Quando l’amore in Sicilia veniva celebrato, gli innamorati si davano alla pasticceria, alcuni dei dolci tipici, tra cuore e gusto
A Ragusa, vi era una tradizione, la domenica, i giovani ragusani passeggiavano nei pressi della chiesa di San Giacomo per cercare di conquistare una fanciulla. Se riuscivano nel loro intento, gli incontri successivi si spostavano in luogo diverso. Le fanciulle, nell’attesa del corteggiatore, erano solite condividere i cutumedi, dei dolci locali a forma di ciambella aromatizzati al miele. La ricetta si realizza impastando in una terrina ricotta, farina ed un uovo intero, quindi si creano delle palline morbide da friggere poi in un padellino con strutto o con olio e quindi cospargerle con miele di timo, "cutumedi" dal greco "cutmìs, idos" che significa leccornia.
Altri dolci da gustare erano le parmette, chiamati così per la loro forma che richiamava quella della palmetta, definiti “biscotti di mandorla dei poveri” in quanto, originariamente, la farina di frumento venne inserita come ingrediente insieme alle pregiate mandorle, per compensare la scarsità di queste ultime nelle famiglie dell’epoca meno abbienti.
Le chiavi di San Pietro sono dei biscotti palermitani preparati in occasione della festa del santo, che ricorre nel mese di giugno. Sono dolci realizzati con farina di mandorle e miele, tagliati a forma di chiave e decorati con confettini di zucchero. Durante la festa di San Pietro, l’usanza vuole che i fidanzati e i neo sposini si regalino queste chiavi dolci. Quando il dolce viene spezzato per mangiarlo, la parte più grande è donata al marito da parte della moglie. Le chiavi di San Pietro simboleggiano, inoltre, la speranza che i due innamorati possano incontrarsi nuovamente in paradiso.

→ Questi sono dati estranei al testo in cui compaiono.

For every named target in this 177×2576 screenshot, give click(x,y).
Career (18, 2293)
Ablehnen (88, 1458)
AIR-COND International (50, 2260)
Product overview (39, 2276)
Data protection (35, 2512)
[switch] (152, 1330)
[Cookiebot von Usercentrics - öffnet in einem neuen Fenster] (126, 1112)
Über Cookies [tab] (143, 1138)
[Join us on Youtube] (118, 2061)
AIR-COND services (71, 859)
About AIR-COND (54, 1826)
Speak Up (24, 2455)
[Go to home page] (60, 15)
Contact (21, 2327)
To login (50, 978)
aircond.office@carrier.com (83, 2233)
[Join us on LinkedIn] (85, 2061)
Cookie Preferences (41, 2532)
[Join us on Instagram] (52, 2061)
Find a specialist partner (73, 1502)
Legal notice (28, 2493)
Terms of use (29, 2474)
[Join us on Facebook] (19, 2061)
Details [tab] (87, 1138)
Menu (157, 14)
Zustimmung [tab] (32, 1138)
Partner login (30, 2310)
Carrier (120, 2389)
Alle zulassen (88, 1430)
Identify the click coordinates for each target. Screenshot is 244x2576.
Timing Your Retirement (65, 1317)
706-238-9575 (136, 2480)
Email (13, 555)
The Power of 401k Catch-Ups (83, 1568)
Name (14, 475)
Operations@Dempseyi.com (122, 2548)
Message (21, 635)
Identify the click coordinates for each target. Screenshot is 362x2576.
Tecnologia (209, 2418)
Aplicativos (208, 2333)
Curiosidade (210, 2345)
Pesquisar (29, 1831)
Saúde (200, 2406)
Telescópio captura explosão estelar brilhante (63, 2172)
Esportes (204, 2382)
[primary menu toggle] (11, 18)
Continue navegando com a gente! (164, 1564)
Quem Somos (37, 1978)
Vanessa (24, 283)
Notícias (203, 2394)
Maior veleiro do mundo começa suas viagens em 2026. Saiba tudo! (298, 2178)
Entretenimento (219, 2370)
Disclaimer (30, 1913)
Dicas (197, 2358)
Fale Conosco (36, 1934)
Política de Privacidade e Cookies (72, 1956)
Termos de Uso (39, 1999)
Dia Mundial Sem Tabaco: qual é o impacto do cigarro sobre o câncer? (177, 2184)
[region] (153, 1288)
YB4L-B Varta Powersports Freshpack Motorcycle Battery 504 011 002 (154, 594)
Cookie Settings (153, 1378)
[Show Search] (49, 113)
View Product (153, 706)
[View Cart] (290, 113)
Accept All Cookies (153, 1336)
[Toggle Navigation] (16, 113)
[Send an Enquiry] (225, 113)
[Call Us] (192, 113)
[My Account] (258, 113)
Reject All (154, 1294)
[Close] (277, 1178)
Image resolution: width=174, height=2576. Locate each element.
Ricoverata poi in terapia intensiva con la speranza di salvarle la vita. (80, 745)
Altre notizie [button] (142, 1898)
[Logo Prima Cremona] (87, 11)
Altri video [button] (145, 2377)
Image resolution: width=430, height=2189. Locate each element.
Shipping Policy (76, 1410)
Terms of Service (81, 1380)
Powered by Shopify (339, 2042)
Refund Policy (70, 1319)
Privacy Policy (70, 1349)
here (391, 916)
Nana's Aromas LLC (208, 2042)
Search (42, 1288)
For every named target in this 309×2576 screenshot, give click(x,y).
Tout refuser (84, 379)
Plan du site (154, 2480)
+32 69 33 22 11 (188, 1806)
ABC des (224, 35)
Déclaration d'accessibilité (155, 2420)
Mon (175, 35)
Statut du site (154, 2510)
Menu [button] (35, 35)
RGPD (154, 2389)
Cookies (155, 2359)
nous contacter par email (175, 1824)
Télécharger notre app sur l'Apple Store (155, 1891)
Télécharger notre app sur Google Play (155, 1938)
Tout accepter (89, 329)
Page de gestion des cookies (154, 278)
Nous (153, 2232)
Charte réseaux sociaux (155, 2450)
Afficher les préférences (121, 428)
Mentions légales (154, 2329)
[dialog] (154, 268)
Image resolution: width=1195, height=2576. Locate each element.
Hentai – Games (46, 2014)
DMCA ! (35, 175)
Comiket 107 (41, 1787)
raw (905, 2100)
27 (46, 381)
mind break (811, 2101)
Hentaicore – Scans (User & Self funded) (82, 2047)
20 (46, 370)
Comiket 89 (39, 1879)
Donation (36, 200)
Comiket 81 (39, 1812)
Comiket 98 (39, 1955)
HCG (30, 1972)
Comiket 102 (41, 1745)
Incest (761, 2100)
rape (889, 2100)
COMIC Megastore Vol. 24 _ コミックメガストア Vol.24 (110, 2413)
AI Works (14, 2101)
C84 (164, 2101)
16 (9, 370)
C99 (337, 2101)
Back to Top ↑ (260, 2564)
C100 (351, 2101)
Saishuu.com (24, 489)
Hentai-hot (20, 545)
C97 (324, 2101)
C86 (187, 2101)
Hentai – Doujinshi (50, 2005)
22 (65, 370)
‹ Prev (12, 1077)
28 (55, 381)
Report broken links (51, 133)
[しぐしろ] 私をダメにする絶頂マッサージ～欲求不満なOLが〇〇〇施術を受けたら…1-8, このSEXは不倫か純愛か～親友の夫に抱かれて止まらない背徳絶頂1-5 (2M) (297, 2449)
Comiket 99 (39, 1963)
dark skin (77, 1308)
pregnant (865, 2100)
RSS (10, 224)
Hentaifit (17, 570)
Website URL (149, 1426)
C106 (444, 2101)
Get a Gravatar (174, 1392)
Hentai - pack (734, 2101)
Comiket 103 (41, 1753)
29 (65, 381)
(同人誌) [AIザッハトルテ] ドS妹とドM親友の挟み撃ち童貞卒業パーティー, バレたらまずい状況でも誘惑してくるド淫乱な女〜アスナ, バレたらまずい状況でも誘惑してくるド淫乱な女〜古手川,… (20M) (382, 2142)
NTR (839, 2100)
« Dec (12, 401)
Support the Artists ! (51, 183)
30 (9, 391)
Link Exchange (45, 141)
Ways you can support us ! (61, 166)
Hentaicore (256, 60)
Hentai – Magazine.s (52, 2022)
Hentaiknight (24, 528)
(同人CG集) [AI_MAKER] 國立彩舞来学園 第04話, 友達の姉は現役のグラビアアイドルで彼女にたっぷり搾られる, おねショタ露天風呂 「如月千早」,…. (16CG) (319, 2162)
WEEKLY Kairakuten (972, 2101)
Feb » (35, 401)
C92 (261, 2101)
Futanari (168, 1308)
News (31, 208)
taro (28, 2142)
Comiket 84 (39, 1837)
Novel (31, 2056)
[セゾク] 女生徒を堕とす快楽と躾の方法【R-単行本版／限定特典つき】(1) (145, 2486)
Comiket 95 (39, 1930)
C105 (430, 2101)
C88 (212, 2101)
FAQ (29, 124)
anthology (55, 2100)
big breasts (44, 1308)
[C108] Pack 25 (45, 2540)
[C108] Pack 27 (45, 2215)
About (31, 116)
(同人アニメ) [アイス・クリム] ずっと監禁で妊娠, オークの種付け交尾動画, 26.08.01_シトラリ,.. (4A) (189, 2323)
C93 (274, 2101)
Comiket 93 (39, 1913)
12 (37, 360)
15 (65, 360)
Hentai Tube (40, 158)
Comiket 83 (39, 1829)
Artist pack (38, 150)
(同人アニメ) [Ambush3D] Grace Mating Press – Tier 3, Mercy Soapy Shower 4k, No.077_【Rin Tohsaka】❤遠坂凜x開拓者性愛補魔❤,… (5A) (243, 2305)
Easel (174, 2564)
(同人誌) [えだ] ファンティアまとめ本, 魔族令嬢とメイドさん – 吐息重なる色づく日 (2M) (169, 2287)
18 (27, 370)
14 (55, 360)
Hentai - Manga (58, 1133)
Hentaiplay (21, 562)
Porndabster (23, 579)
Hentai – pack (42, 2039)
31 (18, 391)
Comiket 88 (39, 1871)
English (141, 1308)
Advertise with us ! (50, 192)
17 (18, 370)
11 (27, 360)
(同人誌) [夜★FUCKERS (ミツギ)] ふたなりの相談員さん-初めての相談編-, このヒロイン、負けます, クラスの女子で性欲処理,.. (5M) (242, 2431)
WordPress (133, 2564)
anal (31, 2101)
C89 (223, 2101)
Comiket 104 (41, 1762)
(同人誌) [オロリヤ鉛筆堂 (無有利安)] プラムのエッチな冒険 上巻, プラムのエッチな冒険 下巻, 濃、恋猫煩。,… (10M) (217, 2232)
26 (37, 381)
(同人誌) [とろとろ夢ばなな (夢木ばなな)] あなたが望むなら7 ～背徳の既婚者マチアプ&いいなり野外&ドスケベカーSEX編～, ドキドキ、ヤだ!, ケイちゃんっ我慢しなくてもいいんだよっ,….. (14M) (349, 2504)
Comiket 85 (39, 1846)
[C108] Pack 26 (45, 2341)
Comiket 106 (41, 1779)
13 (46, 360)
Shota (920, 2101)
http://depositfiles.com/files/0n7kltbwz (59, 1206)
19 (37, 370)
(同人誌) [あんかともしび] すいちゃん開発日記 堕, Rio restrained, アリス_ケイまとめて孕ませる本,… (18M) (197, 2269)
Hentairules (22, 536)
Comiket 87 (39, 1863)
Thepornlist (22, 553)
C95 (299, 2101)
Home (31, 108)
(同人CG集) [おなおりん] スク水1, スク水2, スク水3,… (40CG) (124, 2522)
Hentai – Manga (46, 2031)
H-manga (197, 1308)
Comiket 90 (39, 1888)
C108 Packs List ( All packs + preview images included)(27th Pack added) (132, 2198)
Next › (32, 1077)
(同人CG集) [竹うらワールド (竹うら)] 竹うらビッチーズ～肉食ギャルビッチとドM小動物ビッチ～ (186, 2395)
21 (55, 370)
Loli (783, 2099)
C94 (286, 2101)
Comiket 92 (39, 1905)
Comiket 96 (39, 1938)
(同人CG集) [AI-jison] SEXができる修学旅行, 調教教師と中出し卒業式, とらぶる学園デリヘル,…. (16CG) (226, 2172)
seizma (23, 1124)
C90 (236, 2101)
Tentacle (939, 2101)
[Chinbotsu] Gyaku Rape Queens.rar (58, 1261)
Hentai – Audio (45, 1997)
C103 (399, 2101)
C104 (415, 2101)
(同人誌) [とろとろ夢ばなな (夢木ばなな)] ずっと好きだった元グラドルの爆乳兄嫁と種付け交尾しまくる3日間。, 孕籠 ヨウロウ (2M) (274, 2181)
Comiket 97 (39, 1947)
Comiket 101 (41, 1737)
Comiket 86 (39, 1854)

Ma vi era anche un rione dove abitavano i pescatori soprannominati Sanpietrani perché devoti di San Pietro. Il rione, che era situato all’interno del mandamento di Castellammare, prendeva appunto il nome del Santo, ma non vi era una chiesa a lui dedicata. I festeggiamenti avevano inizio la sera della vigilia, fra vino, “babbaluci” (lumache), angurie e quant’altro. La tradizione di questa festa però voleva che, gli organizzatori regalavano ai ragazzi del quartiere dei caratteristici biscotti a forma di chiave: questo simbolo riconosceva a San Pietro l’autorità di custode delle chiavi del Paradiso.
I biscotti d’a zita sono tipici della provincia di Trapani. In passato si preparavano solo in occasione dei ricevimenti nuziali. Il modo più gustoso per mangiarli è inzuppandoli nel vino.
Per concludere, non possiamo non nominare uno dei dolci più amati: le minnule agghiazzati. Si tratta di mandorle ricoperte di zucchero, servite rigorosamente con un cucchiaio d’argento agli invitati ai matrimoni.
A seconda delle aree dell’isola, la si chiama in modi diversi, ma tutti con identico significato. La bontà della mandorla non è da mettere in discussione men che meno quella del dolce, l’origine minnule è dialettale, partendo dal presupposto che l’etimologia è quella greco-latina di “amigdala“, in dialetto siciliano diviene: mennula, minnula, mandorla.
Se ne volete sapere di più potete cercare il libro “Taula Matri: la cucina nelle terre del Verga”, curato dal Prof. Luigi Lombardo, noto studioso delle vicende storico antropologiche siciliane.